3 - Âlâ, bununla da yetinmemiş, kapalı olduğu iddia edilen cep telefonundan başta Sn. Gökçek olmak üzere, birçok bürokratik, siyasi ve askeri yetkiliyi arayarak onlara gerekli tedbirleri almaları yönünde seri talimatlar vermiştir. Örneğin, Âlâ’nın talimatı üzerine Sn. Gökçek iş makinalarını garnizon çıkışlarına yerleştirmeye başlamıştır. Ayrıca Diyanet İşleri Başkanı Mehmet Görmez’le de görüşerek ülke genelindeki tüm camilerden selâlar okunmasını sağlamış, halkın darbe teşebbüsüne karşı direncini artıracak tedbirler aldırmıştır.

4 - Emniyet Genel Müdürü’ne “darbecilere karşı tüm ülke genelinde silahla ve kararlılıkla müdahale edilmesi” talimatını iletmiştir.

5 - İstanbul ve Ankara başta olmak üzere, tüm il valileriyle irtibata geçerek, gerekli tedbirlerin alınması ve darbecilerle sonuna kadar mücadele edilmesi yönünde sözlü ve yazılı talimatlarını bildirmiştir.

6 - Bursa Emniyet Müdürü’ne verdiği talimatla, Bursa İl Jandarma Komutanı’nın ve bu sayede de darbe plan ve belgelerinin yakalanmasını sağlamış, söz konusu belgelerde ismi geçen tüm komutanların gözaltına alınması talimatını vermiş, Sahil Güvenlik Komutanını da dâhil olmak üzere, general düzeyindeki 29 kişiyi aynı gece açığa almıştır.

7 - Darbe gecesinin zor ve çetin şartlarında, Diyarbakır ve Elazığ’da bulunan 7800 özel harekât polisinin birkaç saat içinde Ankara’ya intikalini sağlamış, bu sayede darbeciler püskürtülmeye başlamıştır.

8 - Pursaklar ve Kazan Belediye Başkanları ile görüşmeler gerçekleştirmiş, darbecilerin karargâhı olan Akıncılar Hava Üssü’ne 5 bin vatandaşın yönlendirilmesini sağlamıştır.

9 - Âlâ, Sn.
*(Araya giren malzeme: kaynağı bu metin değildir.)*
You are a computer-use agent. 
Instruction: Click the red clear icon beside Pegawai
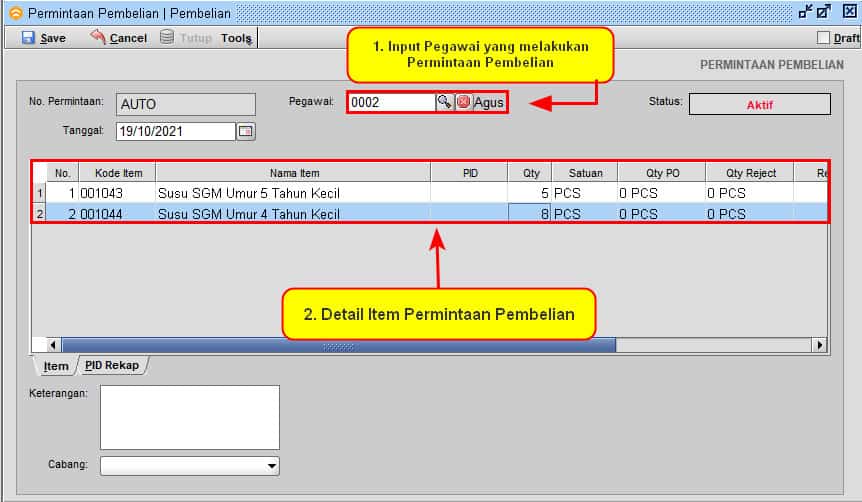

Cumhurbaşkanımızla da sürekli temas kurmaya çalışmış ve kendisine ulaşabildiği ilk andan itibaren hep istişare halinde kalarak, gece boyunca bu görüşme trafiğini devam ettirmiştir.  Şimdi, gerek telefon kayıtlarıyla gerekse 15 Temmuz gecesinin televizyon arşivleriyle sabit olan bu gerçeklikler ışığında, bir kez daha soruyoruz: Bir gazetecinin temel görevlerinden biri, olası bir haberi kaynak, içerik, dil ve zaman açısından sorgulamak, herhangi bir çıkar ya da angajman gözetmeksizin bu haberin doğruluğunu araştırmak değil midir? Kaldı ki bu, yalnızca insani bir sorumluluk değil, inananlar için ilahi bir görevdir de. Hucurât Suresinde Cenab-ı Allah “Ey inananlar, bir fasık size bir haber getirdiğinde bunun doğru yahut yanlış veya yalan olup olmadığını araştırıp iyice bir anlayın; yoksa bir topluluğa, bilgisizlikle bir kötülükte bulunur da yaptığınıza nadim oluverirsiniz” buyuruyor. Biz de yazımızı, bu ayet-i kerimenin anlamına uygun düşecek şekilde, Hz. Ali’nin sadece inananlar için değil, yekdiğerinin hukukuna saygı duyan her bir insan için kılavuz niteliğini taşıyan şu güzel özdeyişiyle bitirelim: “İyilik yapandan şüphelenmek, haksızlıkların en çirkini ve günahların en büyüğüdür”.